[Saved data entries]
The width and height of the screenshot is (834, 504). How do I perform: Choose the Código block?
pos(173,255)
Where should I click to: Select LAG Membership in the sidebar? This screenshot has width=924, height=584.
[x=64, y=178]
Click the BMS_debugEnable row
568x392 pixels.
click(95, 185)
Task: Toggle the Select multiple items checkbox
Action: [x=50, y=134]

▸ Problem requirements
Send back every record, precisely as written.

▸ Solution to the problem
The width and height of the screenshot is (834, 504). How do I perform: Choose the Código block?
pos(173,255)
Where should I click to: Select LAG Membership in the sidebar? This screenshot has width=924, height=584.
[x=64, y=178]
Click the BMS_debugEnable row
568x392 pixels.
click(95, 185)
Task: Toggle the Select multiple items checkbox
Action: [x=50, y=134]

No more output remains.